++++ EXERCISE DATA

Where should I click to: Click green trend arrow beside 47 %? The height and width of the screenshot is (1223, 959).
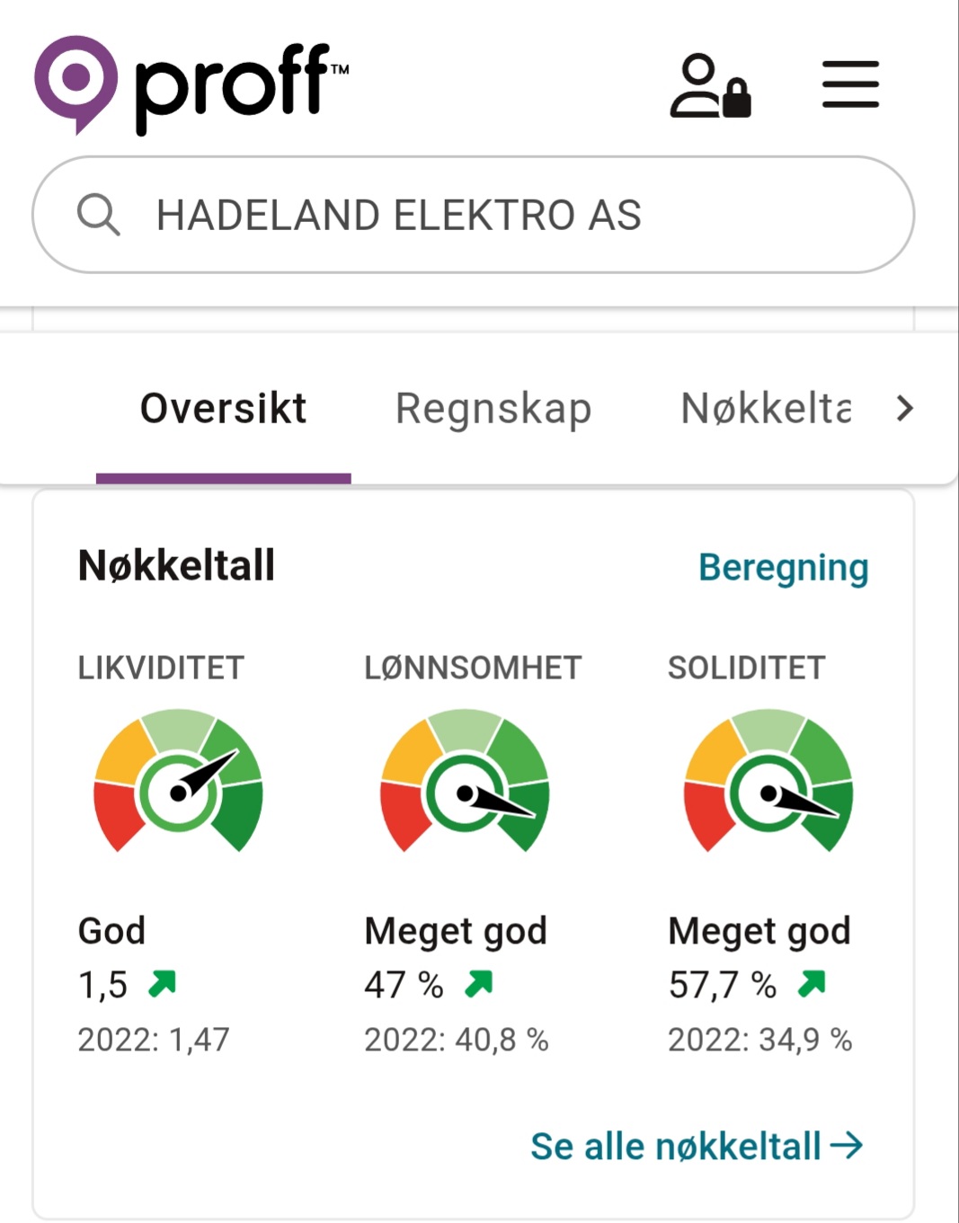coord(479,984)
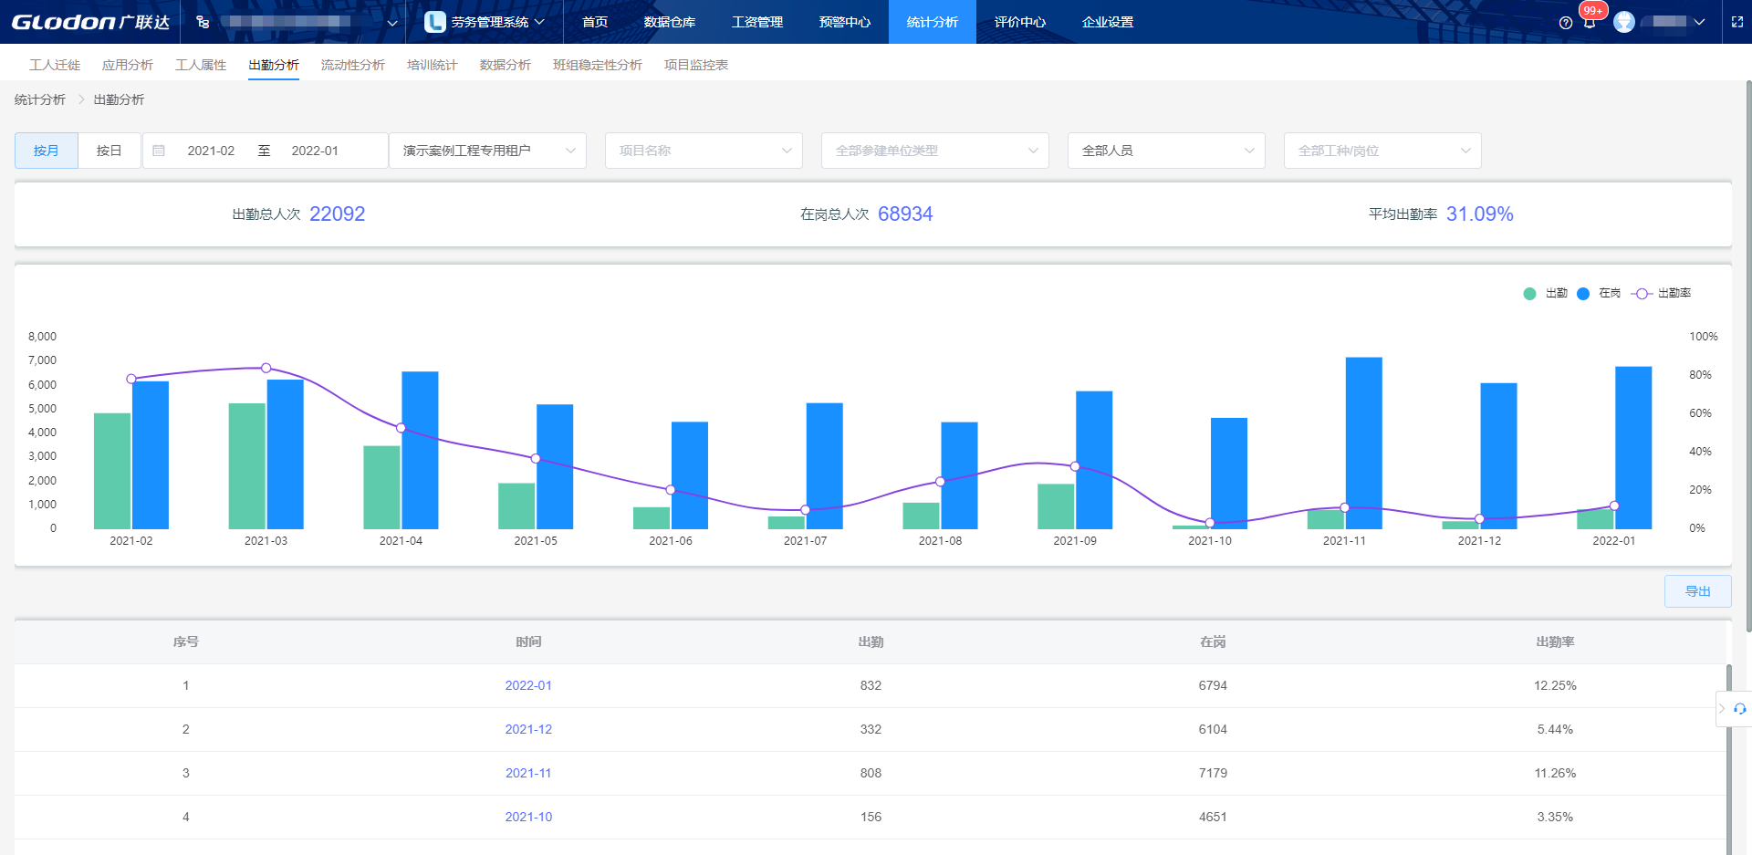Open the 2021-12 row link
The width and height of the screenshot is (1752, 855).
pos(528,729)
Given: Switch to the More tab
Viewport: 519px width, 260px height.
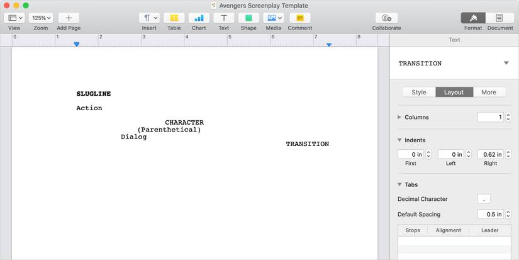Looking at the screenshot, I should coord(489,92).
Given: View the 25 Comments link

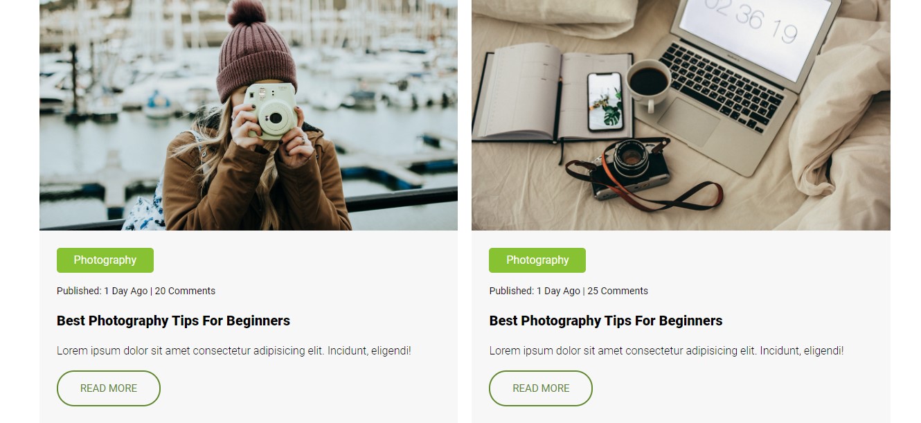Looking at the screenshot, I should 617,291.
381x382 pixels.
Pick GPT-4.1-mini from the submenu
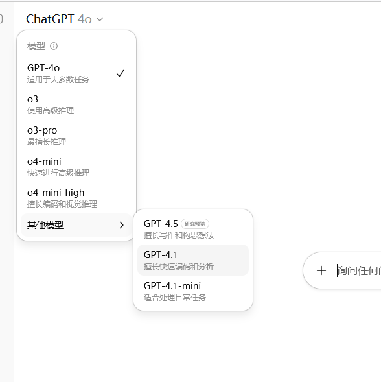coord(193,291)
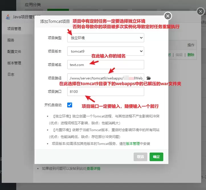Open the 服务 sidebar item
This screenshot has height=190, width=206.
point(11,40)
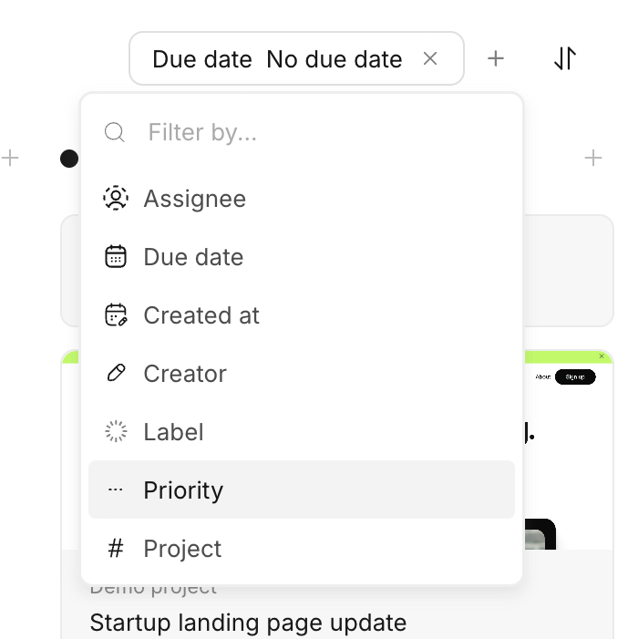Click the plus icon at far left

(x=10, y=159)
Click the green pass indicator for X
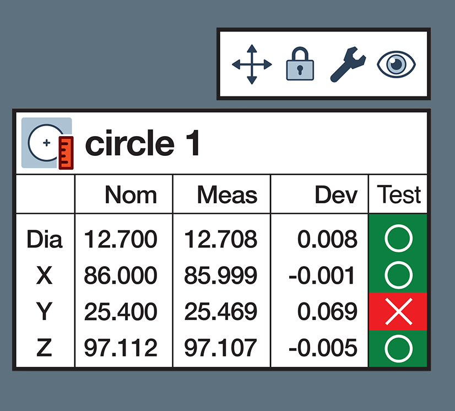Screen dimensions: 455x411 pos(398,275)
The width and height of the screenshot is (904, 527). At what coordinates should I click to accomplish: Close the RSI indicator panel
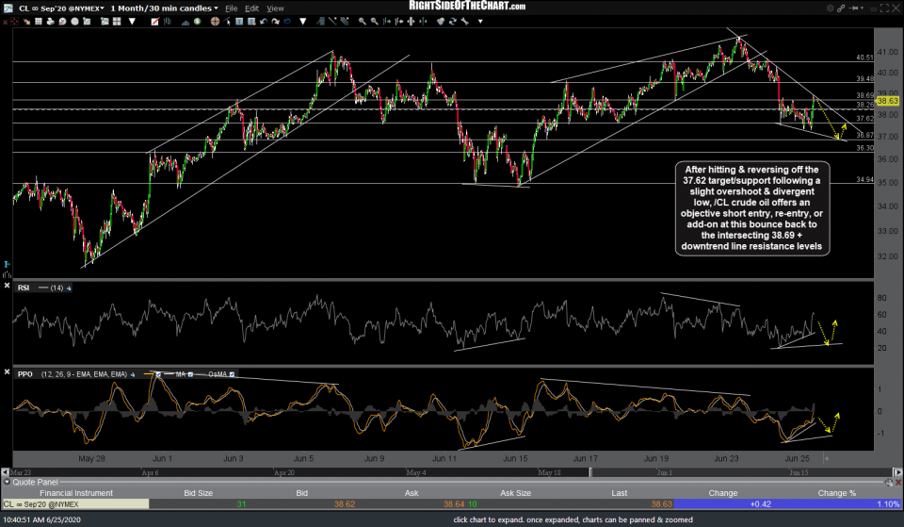(x=8, y=287)

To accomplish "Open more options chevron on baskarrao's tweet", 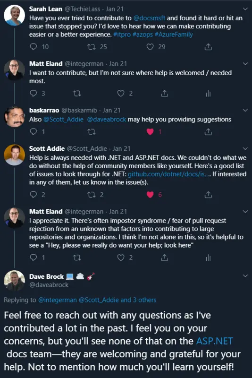I will tap(245, 111).
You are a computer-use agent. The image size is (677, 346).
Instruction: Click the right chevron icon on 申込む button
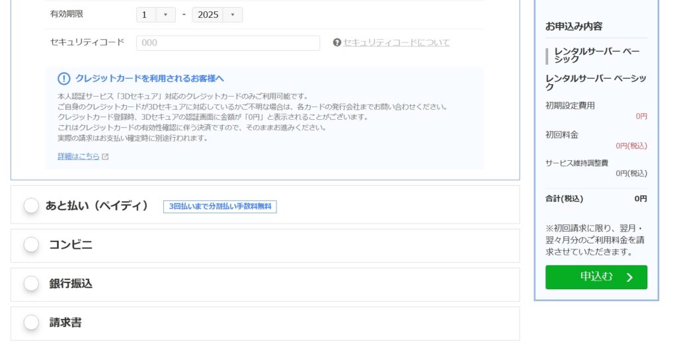click(629, 277)
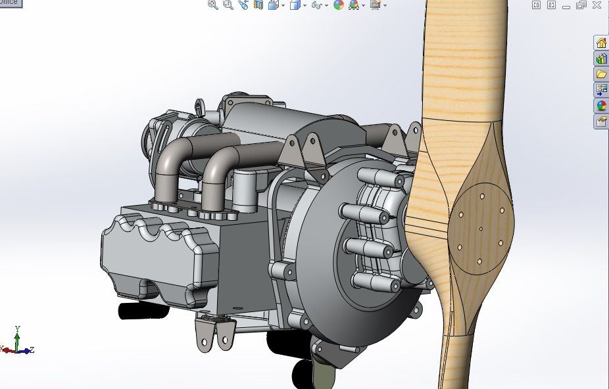
Task: Expand the View Orientation dropdown arrow
Action: (x=283, y=6)
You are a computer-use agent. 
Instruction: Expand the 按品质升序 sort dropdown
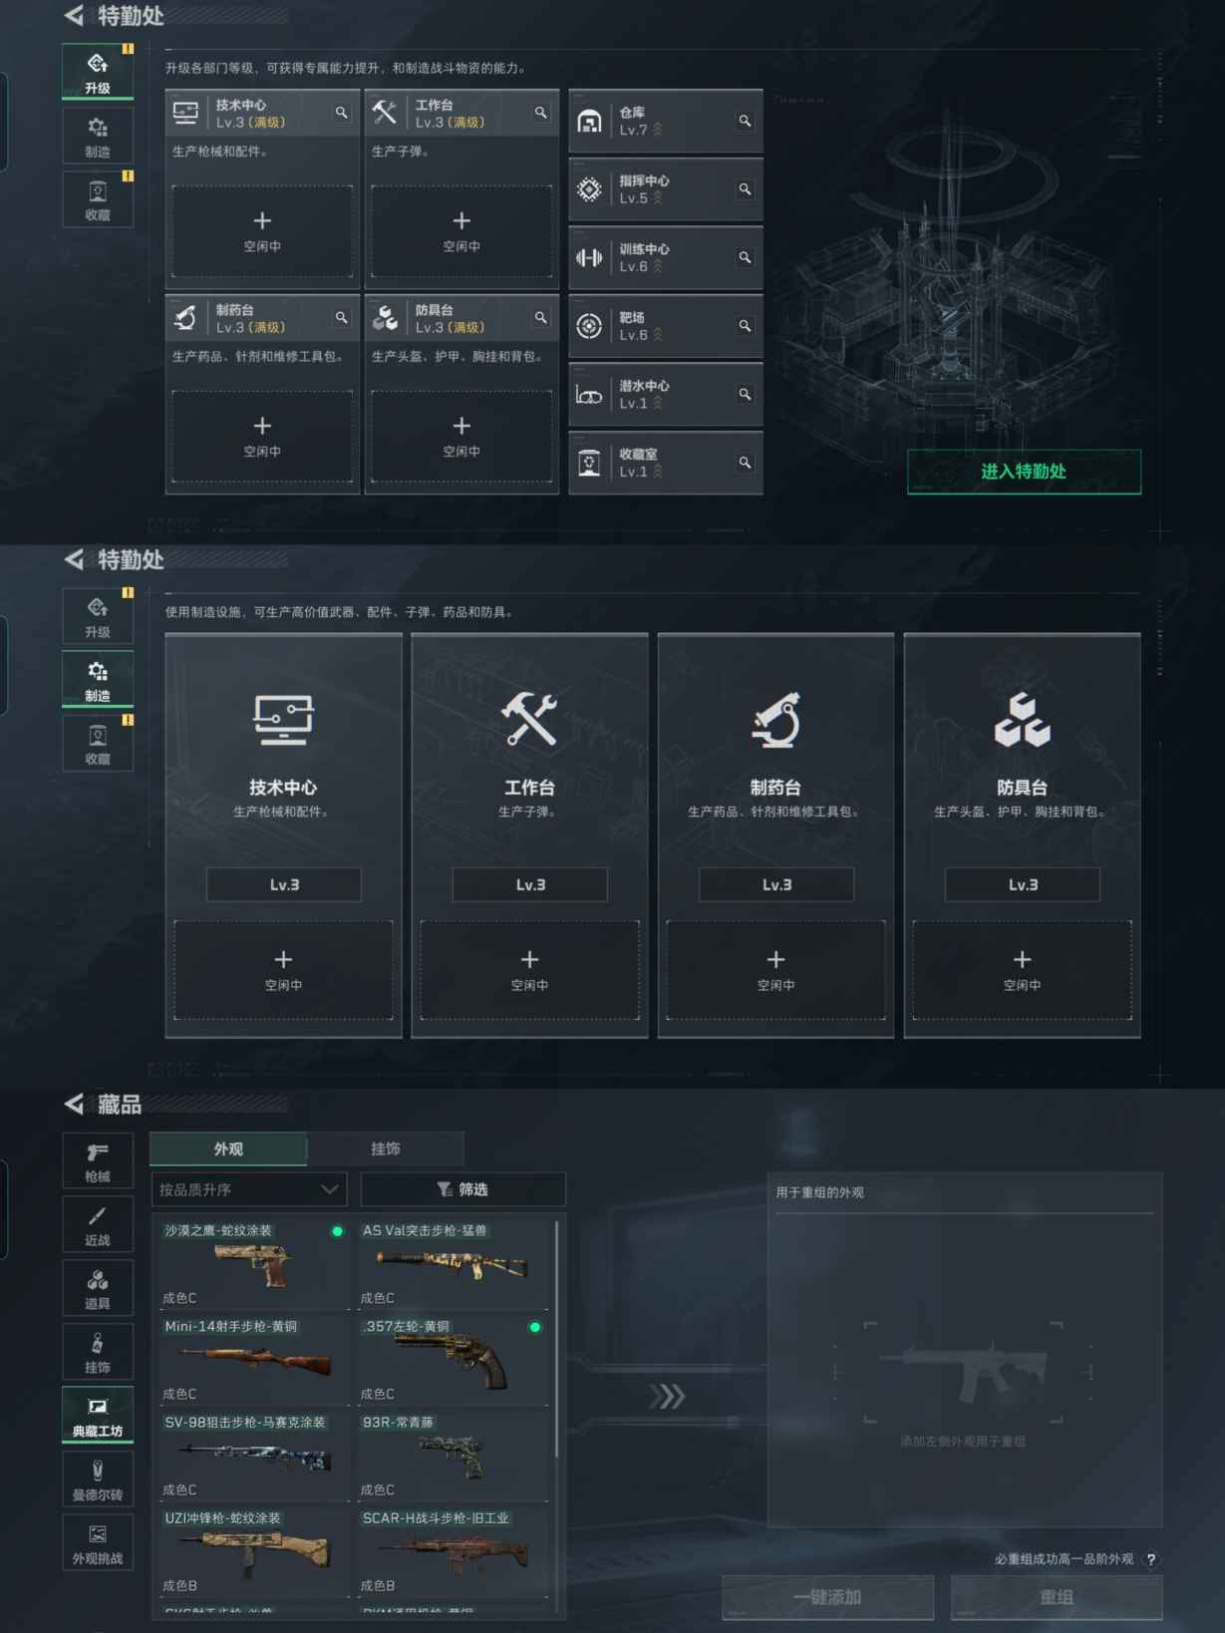tap(249, 1189)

++++++++

> _YOUR INSTRUCTIONS_: What belongs in the answer is each line from the listing above that contains "computer".

> _EXPECTED ANSWER_:
You are a computer-use agent. The image size is (677, 346).
You are a computer-use agent. 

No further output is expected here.